- SUPPLIED RECORDS
══════════════════════════════
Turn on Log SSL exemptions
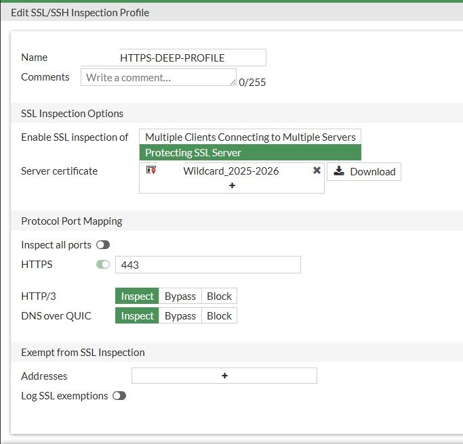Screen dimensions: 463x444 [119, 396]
══════════════════════════════
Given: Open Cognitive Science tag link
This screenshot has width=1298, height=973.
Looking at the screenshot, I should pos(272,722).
══════════════════════════════
- WHAT NEEDS TO BE DONE
Recast the lines of the records, starting at the one containing "Given: Open Cognitive Science tag link" and ending at the one containing "Looking at the", as a Markdown table. Give it two columns, Row and Line: a running row number in Row and the line in Line, with any blank lines skipped.

- THE REPLY
| Row | Line |
|---|---|
| 1 | Given: Open Cognitive Science tag link |
| 2 | This screenshot has width=1298, height=973. |
| 3 | Looking at the screenshot, I should pos(272,722). |